Only the external table owner (i.e. the role with the OWNERSHIP privilege on the external table) or higher can execute this command. Note that operating on any object in a schema also requires the USAGE privilege on the parent database and schema.
Querying External Tables¶
After the external table metadata has been refreshed, users can query the external table.
A role used to query an external table must have the USAGE privilege on the external table. Note that operating on any object in a schema also requires the USAGE privilege on the parent database and schema.
For example, query columns col1
and col2
in the external table you created:
SELECT col1, col2 FROM et;
Query performance varies depending on network and application or device performance.
Vendor Support For S3-compatible Storage¶
Devices or applications that have a compliant S3 API can be used with Snowflake. Ensuring compliance is the responsibility of the storage service provider.
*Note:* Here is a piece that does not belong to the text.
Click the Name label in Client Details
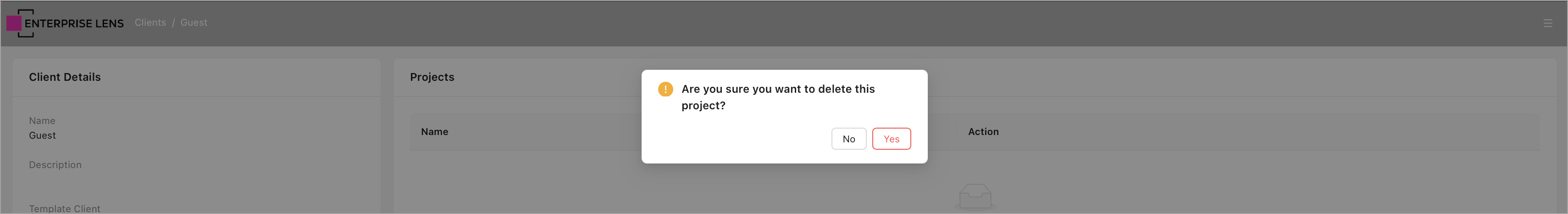Viewport: 1568px width, 214px height. pos(42,121)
The following vendors have indicated to Snowflake that they have tested at least some of their products and found them to work with Snowflake:
Cloudflare
Cloudian
Dell
Hitachi Content Platform
MinIO
NetApp (StorageGRID)
PureStorage
Scality
This list is provided for convenience only. Snowflake does not test external products to validate compatibility and cannot fix issues in products sold by third party vendors. If you have questions about whether or how your hardware or software with an S3 API works with Snowflake, we recommend that you contact the vendor directly.
Testing Your S3-compatible API¶
If you are a developer of hardware or software that has an S3 API, you can use our public test suite (in GitHub) to test your S3 API. This set of tests looks for obvious mismatches between your implementation and what Snowflake expects from S3. Note that there may be cases where the tests do not identify incompatibility.
If you are a customer and you want to test your own devices, we recommend you contact your vendor to run these tests; however, you can also run these public tests on your devices to assess compatibility.